§ **Page excerpt**:
Start of Block

In papers published online in advance this week in PNAS, scientists discuss sex determination in the papaya and highlight genetic factors behind the progression of prion disease in mice.
An international team led by investigators at the University of Illinois at Urbana-Champaign reports having examined early sex chromosome evolution in papaya by sequencing the hermaphrodite-specific region of the Yhchromosome and its X counterpart. The team found that the former differs from the latter "by two large-scale inversions, the first of which likely caused the recombination suppression between the X and Yh chromosomes, followed by numerous additional chromosomal rearrangements," it writes.
Another group led by researchers at Urbana-Champaign reports having "compared the recently evolved papaya sex chromosomes with a homologous autosome of a close relative, the monoecious Vasconcellea monoica, to infer changes since recombination stopped between the papaya sex chromosomes." Overall, the team says, "given that the V. monoica genome is 41 percent larger than that of papaya," their findings suggest "considerable expansion of the papaya X."
Elsewhere in this week's PNAS Early Edition, scientists at the UK's Medical Research Council and at University College London show that "overexpression of the Hspa13 (Stch) gene reduces prion disease incubation time in mice." Meantime, investigators at the Scripps Research Institute in La Jolla, Calif., and at the University of California, San Diego, show that "disruption of copper homeostasis due to a mutation of Atp7a delays the onset of prion disease" in mice.

End of Block

§ **Tasks to perform**:
• a. According to the PNAS summary, how much larger is the genome of V. monoica than that of papaya?
• b. State whether each statement agrees with the PNAS summary, answering yes or no and quoting the deciding words: (i) Vasconcellea monoica is described as monoecious. (ii) Overexpression of the Hspa13 gene lengthens prion disease incubation time in mice. (iii) The study of the Atp7a mutation involved investigators at the Scripps Research Institute and the University of California, San Diego.
• c. Reproduce the portion of the PNAS summary starting with "In papers published" and going on through "disease in mice.".
Rely solely on the PNAS summary.

§ **Data extracts**:
Start of Block

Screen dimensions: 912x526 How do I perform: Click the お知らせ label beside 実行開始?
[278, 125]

End of Block
Start of Block

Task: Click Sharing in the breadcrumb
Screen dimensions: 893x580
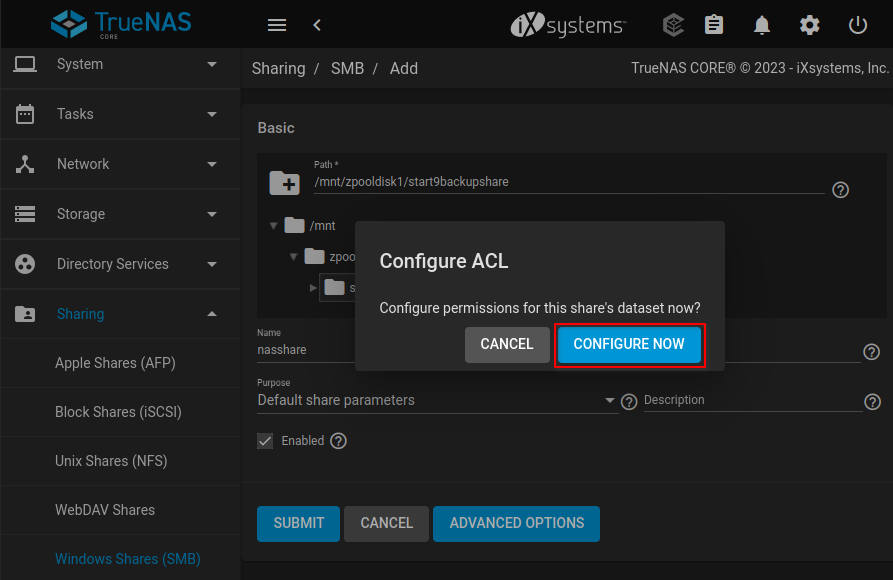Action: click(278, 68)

End of Block
Start of Block

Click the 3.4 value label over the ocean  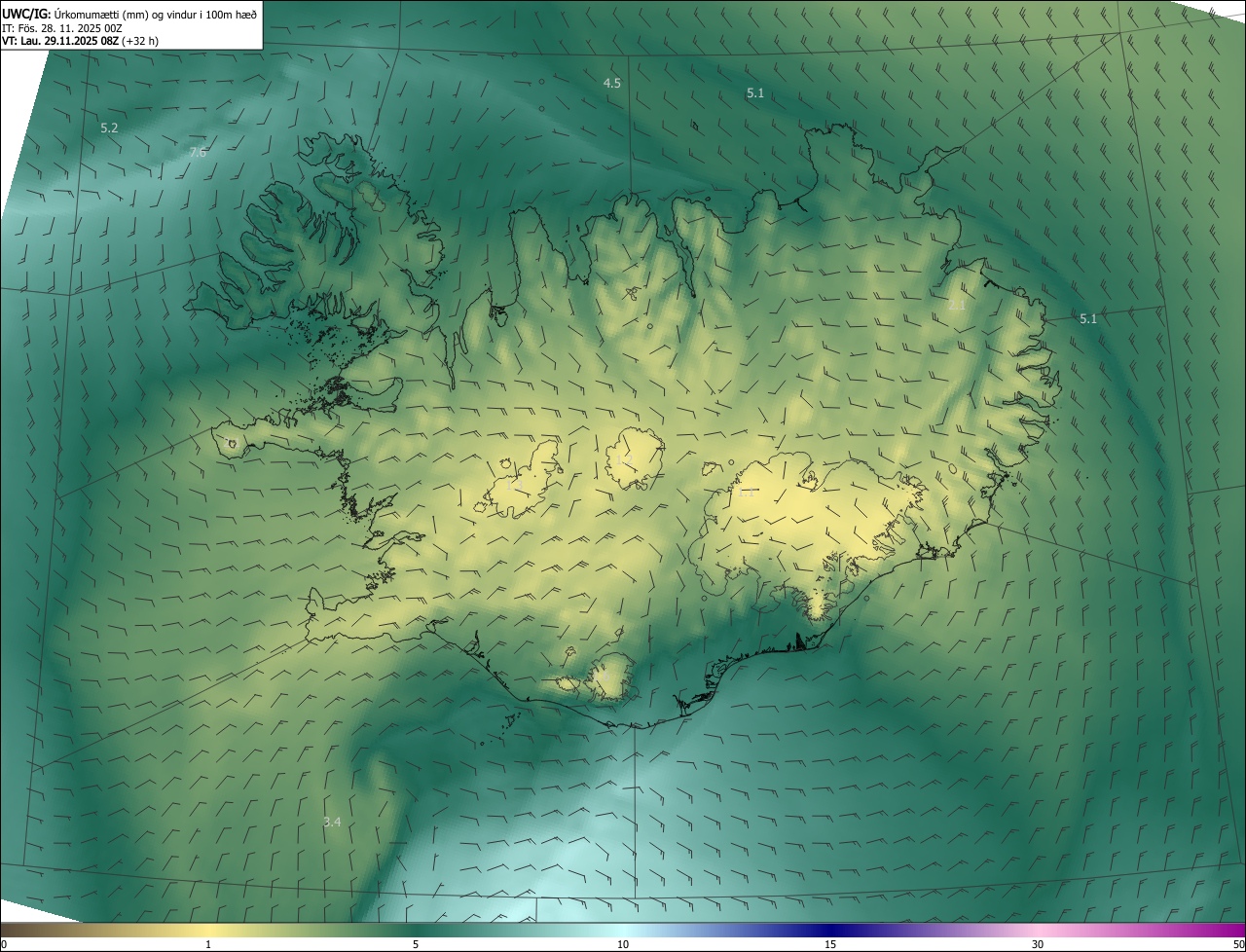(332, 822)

End of Block

§ **List of solutions**:
• a. It is 41 percent larger.

• b.
(i) Yes: "the monoecious Vasconcellea monoica"
(ii) No: "overexpression of the Hspa13 (Stch) gene reduces prion disease incubation time in mice."
(iii) Yes: "investigators at the Scripps Research Institute in La Jolla, Calif., and at the University of California, San Diego"

• c.
In papers published online in advance this week in PNAS, scientists discuss sex determination in the papaya and highlight genetic factors behind the progression of prion disease in mice.